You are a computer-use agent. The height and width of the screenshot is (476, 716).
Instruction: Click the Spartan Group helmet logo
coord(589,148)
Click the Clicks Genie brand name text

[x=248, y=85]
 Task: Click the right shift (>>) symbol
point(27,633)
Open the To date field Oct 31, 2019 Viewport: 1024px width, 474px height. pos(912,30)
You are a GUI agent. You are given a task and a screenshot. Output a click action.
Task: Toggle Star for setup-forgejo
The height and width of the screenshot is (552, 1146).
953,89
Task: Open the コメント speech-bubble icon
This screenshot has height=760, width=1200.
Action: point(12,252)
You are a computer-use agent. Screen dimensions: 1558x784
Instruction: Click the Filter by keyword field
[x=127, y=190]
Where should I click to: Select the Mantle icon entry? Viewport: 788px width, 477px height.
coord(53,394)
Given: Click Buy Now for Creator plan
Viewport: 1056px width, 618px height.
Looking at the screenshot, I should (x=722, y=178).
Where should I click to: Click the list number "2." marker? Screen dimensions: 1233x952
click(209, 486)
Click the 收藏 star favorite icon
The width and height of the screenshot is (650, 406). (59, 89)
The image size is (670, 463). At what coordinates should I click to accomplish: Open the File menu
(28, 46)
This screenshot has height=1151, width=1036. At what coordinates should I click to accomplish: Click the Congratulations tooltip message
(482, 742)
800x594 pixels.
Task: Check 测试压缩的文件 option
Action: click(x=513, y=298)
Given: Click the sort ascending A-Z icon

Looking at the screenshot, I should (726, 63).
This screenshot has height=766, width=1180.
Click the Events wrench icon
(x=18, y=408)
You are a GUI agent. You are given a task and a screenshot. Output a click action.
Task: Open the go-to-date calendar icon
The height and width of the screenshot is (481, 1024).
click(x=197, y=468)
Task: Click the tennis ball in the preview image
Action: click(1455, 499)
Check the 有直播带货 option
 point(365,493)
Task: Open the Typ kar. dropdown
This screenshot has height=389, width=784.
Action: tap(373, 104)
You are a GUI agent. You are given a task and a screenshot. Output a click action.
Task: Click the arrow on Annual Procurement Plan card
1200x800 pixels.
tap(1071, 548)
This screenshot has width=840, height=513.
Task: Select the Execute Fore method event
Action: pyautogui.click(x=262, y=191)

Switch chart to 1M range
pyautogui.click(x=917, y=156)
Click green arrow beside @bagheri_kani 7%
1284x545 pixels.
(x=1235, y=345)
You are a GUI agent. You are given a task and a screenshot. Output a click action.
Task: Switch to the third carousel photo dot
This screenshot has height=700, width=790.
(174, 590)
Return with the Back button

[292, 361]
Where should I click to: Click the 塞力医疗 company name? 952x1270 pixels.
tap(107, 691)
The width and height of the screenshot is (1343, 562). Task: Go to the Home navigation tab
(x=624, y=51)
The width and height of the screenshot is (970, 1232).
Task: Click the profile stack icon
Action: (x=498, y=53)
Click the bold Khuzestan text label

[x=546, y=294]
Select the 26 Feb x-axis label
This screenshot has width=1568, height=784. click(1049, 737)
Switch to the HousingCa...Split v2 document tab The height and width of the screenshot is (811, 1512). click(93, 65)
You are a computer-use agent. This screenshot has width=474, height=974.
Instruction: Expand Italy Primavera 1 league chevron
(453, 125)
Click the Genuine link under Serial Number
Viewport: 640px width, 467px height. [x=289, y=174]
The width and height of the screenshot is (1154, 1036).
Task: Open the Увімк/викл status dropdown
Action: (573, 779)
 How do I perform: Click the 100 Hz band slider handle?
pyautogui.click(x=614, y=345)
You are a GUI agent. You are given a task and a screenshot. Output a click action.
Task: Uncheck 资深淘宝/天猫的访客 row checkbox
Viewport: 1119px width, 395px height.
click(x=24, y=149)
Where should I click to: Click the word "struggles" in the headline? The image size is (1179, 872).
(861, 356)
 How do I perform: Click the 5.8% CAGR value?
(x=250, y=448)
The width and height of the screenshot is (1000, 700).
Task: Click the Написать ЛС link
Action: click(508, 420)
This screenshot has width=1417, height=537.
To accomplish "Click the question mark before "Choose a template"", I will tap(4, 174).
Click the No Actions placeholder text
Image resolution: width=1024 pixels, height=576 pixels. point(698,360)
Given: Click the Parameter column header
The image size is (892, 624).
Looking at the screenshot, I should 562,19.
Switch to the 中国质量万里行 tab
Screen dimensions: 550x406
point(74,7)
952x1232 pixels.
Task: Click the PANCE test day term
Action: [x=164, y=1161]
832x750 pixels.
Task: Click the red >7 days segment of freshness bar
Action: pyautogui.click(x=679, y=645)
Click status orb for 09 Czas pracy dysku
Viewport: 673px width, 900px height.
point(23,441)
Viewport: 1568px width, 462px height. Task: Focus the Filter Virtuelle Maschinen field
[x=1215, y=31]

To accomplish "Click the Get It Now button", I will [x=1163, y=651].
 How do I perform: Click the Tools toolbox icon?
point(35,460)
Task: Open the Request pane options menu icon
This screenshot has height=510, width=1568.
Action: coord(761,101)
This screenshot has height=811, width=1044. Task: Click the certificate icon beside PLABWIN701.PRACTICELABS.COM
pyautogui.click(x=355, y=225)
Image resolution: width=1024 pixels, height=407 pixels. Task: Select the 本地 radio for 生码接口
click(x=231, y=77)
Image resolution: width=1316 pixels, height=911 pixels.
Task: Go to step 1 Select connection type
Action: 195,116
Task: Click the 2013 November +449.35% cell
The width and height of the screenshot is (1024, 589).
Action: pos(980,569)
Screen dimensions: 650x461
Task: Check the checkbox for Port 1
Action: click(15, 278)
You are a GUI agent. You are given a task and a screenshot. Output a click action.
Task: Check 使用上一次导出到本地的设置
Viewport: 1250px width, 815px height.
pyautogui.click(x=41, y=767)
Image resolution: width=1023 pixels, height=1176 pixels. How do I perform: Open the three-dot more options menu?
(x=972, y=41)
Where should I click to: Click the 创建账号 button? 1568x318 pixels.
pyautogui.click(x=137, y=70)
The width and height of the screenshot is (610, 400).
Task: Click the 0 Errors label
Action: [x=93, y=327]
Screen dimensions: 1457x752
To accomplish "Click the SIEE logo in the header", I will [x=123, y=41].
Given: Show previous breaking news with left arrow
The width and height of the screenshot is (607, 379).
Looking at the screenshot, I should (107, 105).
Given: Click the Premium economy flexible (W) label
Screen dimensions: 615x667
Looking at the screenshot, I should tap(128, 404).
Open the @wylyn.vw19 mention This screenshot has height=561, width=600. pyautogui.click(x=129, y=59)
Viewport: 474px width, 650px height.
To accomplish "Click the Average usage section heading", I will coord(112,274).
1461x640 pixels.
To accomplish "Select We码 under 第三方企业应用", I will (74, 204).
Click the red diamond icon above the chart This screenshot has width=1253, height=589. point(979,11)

○ ○ ○ ○ ○

An exact transcription of all the records is needed.

You are a computer-use agent. The height and width of the screenshot is (476, 716).
Instruction: Click the Spartan Group helmet logo
coord(589,148)
Click the Clicks Genie brand name text

[x=248, y=85]
 Task: Click the right shift (>>) symbol
point(27,633)
Open the To date field Oct 31, 2019 Viewport: 1024px width, 474px height. pos(912,30)
You are a GUI agent. You are given a task and a screenshot. Output a click action.
Task: Toggle Star for setup-forgejo
The height and width of the screenshot is (552, 1146).
953,89
Task: Open the コメント speech-bubble icon
This screenshot has height=760, width=1200.
Action: point(12,252)
You are a computer-use agent. Screen dimensions: 1558x784
Instruction: Click the Filter by keyword field
[x=127, y=190]
Where should I click to: Select the Mantle icon entry? Viewport: 788px width, 477px height.
coord(53,394)
Given: Click Buy Now for Creator plan
Viewport: 1056px width, 618px height.
Looking at the screenshot, I should (x=722, y=178).
Where should I click to: Click the list number "2." marker? Screen dimensions: 1233x952
click(209, 486)
Click the 收藏 star favorite icon
The width and height of the screenshot is (650, 406). (59, 89)
The image size is (670, 463). At what coordinates should I click to accomplish: Open the File menu
(28, 46)
This screenshot has height=1151, width=1036. At what coordinates should I click to accomplish: Click the Congratulations tooltip message
(482, 742)
800x594 pixels.
Task: Check 测试压缩的文件 option
Action: click(x=513, y=298)
Given: Click the sort ascending A-Z icon

Looking at the screenshot, I should (726, 63).
This screenshot has height=766, width=1180.
Click the Events wrench icon
(x=18, y=408)
You are a GUI agent. You are given a task and a screenshot. Output a click action.
Task: Open the go-to-date calendar icon
The height and width of the screenshot is (481, 1024).
click(x=197, y=468)
Task: Click the tennis ball in the preview image
Action: click(1455, 499)
Check the 有直播带货 option
 point(365,493)
Task: Open the Typ kar. dropdown
This screenshot has height=389, width=784.
Action: tap(373, 104)
You are a GUI agent. You are given a task and a screenshot. Output a click action.
Task: Click the arrow on Annual Procurement Plan card
1200x800 pixels.
tap(1071, 548)
This screenshot has width=840, height=513.
Task: Select the Execute Fore method event
Action: pyautogui.click(x=262, y=191)

Switch chart to 1M range
pyautogui.click(x=917, y=156)
Click green arrow beside @bagheri_kani 7%
1284x545 pixels.
(x=1235, y=345)
You are a GUI agent. You are given a task and a screenshot. Output a click action.
Task: Switch to the third carousel photo dot
This screenshot has height=700, width=790.
(174, 590)
Return with the Back button

[292, 361]
Where should I click to: Click the 塞力医疗 company name? 952x1270 pixels.
tap(107, 691)
The width and height of the screenshot is (1343, 562). Task: Go to the Home navigation tab
(x=624, y=51)
The width and height of the screenshot is (970, 1232).
Task: Click the profile stack icon
Action: (x=498, y=53)
Click the bold Khuzestan text label

[x=546, y=294]
Select the 26 Feb x-axis label
This screenshot has width=1568, height=784. click(1049, 737)
Switch to the HousingCa...Split v2 document tab The height and width of the screenshot is (811, 1512). click(93, 65)
You are a computer-use agent. This screenshot has width=474, height=974.
Instruction: Expand Italy Primavera 1 league chevron
(453, 125)
Click the Genuine link under Serial Number
Viewport: 640px width, 467px height. [x=289, y=174]
The width and height of the screenshot is (1154, 1036).
Task: Open the Увімк/викл status dropdown
Action: (573, 779)
 How do I perform: Click the 100 Hz band slider handle?
pyautogui.click(x=614, y=345)
You are a GUI agent. You are given a task and a screenshot. Output a click action.
Task: Uncheck 资深淘宝/天猫的访客 row checkbox
Viewport: 1119px width, 395px height.
click(x=24, y=149)
Where should I click to: Click the word "struggles" in the headline? The image size is (1179, 872).
(861, 356)
 How do I perform: Click the 5.8% CAGR value?
(x=250, y=448)
The width and height of the screenshot is (1000, 700).
Task: Click the Написать ЛС link
Action: click(508, 420)
This screenshot has width=1417, height=537.
To accomplish "Click the question mark before "Choose a template"", I will tap(4, 174).
Click the No Actions placeholder text
Image resolution: width=1024 pixels, height=576 pixels. point(698,360)
Given: Click the Parameter column header
The image size is (892, 624).
Looking at the screenshot, I should 562,19.
Switch to the 中国质量万里行 tab
Screen dimensions: 550x406
point(74,7)
952x1232 pixels.
Task: Click the PANCE test day term
Action: [x=164, y=1161]
832x750 pixels.
Task: Click the red >7 days segment of freshness bar
Action: pyautogui.click(x=679, y=645)
Click status orb for 09 Czas pracy dysku
Viewport: 673px width, 900px height.
point(23,441)
Viewport: 1568px width, 462px height. Task: Focus the Filter Virtuelle Maschinen field
[x=1215, y=31]

To accomplish "Click the Get It Now button", I will [x=1163, y=651].
 How do I perform: Click the Tools toolbox icon?
point(35,460)
Task: Open the Request pane options menu icon
This screenshot has height=510, width=1568.
Action: coord(761,101)
This screenshot has height=811, width=1044. Task: Click the certificate icon beside PLABWIN701.PRACTICELABS.COM
pyautogui.click(x=355, y=225)
Image resolution: width=1024 pixels, height=407 pixels. Task: Select the 本地 radio for 生码接口
click(x=231, y=77)
Image resolution: width=1316 pixels, height=911 pixels.
Task: Go to step 1 Select connection type
Action: 195,116
Task: Click the 2013 November +449.35% cell
The width and height of the screenshot is (1024, 589).
Action: pos(980,569)
Screen dimensions: 650x461
Task: Check the checkbox for Port 1
Action: click(15, 278)
You are a GUI agent. You are given a task and a screenshot. Output a click action.
Task: Check 使用上一次导出到本地的设置
Viewport: 1250px width, 815px height.
pyautogui.click(x=41, y=767)
Image resolution: width=1023 pixels, height=1176 pixels. How do I perform: Open the three-dot more options menu?
(x=972, y=41)
Where should I click to: Click the 创建账号 button? 1568x318 pixels.
pyautogui.click(x=137, y=70)
The width and height of the screenshot is (610, 400).
Task: Click the 0 Errors label
Action: [x=93, y=327]
Screen dimensions: 1457x752
To accomplish "Click the SIEE logo in the header", I will [x=123, y=41].
Given: Show previous breaking news with left arrow
The width and height of the screenshot is (607, 379).
Looking at the screenshot, I should (107, 105).
Given: Click the Premium economy flexible (W) label
Screen dimensions: 615x667
Looking at the screenshot, I should tap(128, 404).
Open the @wylyn.vw19 mention This screenshot has height=561, width=600. pyautogui.click(x=129, y=59)
Viewport: 474px width, 650px height.
To accomplish "Click the Average usage section heading", I will coord(112,274).
1461x640 pixels.
To accomplish "Select We码 under 第三方企业应用", I will (74, 204).
Click the red diamond icon above the chart This screenshot has width=1253, height=589. point(979,11)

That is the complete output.